Texte de lecture.

◇ ◇ ◇

Ni oblats, ni héritiers

Cinq profils différents, d’importantes distances temporelles, mais des proximités malgré tout : c’est ce que l’analyse constate. D’abord, ce sont des hommes n’ayant pas vraiment entamé la deuxième partie de leur vie, ayant donc des possibilités de réorientation professionnelle, dans lesquelles ils investissent le capital culturel, symbolique, relationnel et médiatique que le sacerdoce leur a fourni. On peut ainsi les rapprocher de nombre d’autres hommes de professions libérales et intellectuelles qui transfèrent leurs compétences premières dans d’autres domaines et réorientent ainsi leur vie. Ensuite, ils rompent avec une organisation à laquelle ils n’adhèrent plus, à des degrés divers, qu’il s’agisse de son idéologie, de ses structures fondamentales, de son fonctionnement, de ses orientations.

◇ ◇ ◇

Tâches à réaliser.
1. Citez le texte de lecture depuis « Cinq profils différents, d’importantes » jusqu'à « de ses orientations. » inclus.
2. Dans le texte « Ni oblats, ni héritiers », à quels autres hommes l'analyse rapproche-t-elle ces cinq profils ?
3. Poursuivez le texte « Ni oblats, ni héritiers » après sa dernière phrase.
Les lignes qui viennent ensuite forment un matériau indépendant du texte de lecture.

◇ ◇ ◇

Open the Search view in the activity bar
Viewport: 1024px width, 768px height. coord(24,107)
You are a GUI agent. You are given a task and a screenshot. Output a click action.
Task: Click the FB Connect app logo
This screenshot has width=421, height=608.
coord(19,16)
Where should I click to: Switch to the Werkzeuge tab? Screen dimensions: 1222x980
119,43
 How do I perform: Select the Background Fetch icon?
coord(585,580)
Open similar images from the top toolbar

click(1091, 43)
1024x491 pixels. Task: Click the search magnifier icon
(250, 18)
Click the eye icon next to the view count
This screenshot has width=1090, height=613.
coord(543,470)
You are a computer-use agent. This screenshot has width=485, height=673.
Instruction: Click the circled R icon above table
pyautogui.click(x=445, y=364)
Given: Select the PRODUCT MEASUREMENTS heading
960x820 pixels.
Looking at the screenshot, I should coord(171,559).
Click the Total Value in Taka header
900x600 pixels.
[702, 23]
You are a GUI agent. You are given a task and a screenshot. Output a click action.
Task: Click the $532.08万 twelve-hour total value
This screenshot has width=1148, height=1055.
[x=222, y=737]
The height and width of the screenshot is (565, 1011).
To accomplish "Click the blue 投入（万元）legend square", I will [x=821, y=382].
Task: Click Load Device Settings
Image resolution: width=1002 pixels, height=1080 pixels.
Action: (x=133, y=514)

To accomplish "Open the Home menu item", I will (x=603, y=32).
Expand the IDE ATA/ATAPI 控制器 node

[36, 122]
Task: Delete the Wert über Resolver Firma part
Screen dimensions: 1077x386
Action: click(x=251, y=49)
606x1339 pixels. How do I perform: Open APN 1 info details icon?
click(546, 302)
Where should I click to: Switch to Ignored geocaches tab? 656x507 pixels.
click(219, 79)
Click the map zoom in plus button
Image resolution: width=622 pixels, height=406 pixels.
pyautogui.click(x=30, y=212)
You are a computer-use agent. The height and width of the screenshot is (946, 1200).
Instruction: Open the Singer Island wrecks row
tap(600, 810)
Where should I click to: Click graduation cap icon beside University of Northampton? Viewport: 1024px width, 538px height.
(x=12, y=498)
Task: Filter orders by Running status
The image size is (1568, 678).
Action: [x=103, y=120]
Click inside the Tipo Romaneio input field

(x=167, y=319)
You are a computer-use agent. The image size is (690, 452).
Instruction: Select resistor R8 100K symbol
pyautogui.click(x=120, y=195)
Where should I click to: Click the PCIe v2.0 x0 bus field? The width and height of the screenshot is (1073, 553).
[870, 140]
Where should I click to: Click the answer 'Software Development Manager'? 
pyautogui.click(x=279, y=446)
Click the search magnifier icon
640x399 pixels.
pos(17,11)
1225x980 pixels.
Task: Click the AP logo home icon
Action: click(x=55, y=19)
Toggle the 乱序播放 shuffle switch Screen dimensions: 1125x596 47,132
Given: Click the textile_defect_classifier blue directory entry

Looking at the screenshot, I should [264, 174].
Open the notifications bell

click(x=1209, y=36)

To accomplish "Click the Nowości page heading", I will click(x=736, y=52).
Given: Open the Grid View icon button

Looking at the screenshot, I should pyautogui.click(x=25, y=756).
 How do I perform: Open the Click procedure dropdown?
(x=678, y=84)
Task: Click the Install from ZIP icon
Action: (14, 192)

◇ ◇ ◇

Liste des réponses.
1.
Cinq profils différents, d’importantes distances temporelles, mais des proximités malgré tout : c’est ce que l’analyse constate. D’abord, ce sont des hommes n’ayant pas vraiment entamé la deuxième partie de leur vie, ayant donc des possibilités de réorientation professionnelle, dans lesquelles ils investissent le capital culturel, symbolique, relationnel et médiatique que le sacerdoce leur a fourni. On peut ainsi les rapprocher de nombre d’autres hommes de professions libérales et intellectuelles qui transfèrent leurs compétences premières dans d’autres domaines et réorientent ainsi leur vie. Ensuite, ils rompent avec une organisation à laquelle ils n’adhèrent plus, à des degrés divers, qu’il s’agisse de son idéologie, de ses structures fondamentales, de son fonctionnement, de ses orientations.

2. À nombre d'autres hommes de professions libérales et intellectuelles qui transfèrent leurs compétences premières dans d'autres domaines et réorientent ainsi leur vie.

3.
Le rapport à l’institution se révèle ici central chez un certain nombre de clercs catholiques. Alors qu’ils veulent être en son sein des régénérateurs, elle le refuse. Des circonstances ou des évolutions font que l’interprétation qu’elle donne d’elle-même, être une médiatrice immédiate de Dieu, ne l’emporte désormais plus chez eux sur l’expérience concrète qui en est faite — à moins que cette interprétation n’ait en fait jamais été vraiment crue. C’est dire qu’il est toujours difficile d’habiter la société des clercs autrement que comme oblat, totalement dévoué, ou héritier, en capacité de transformer sans révolutionner.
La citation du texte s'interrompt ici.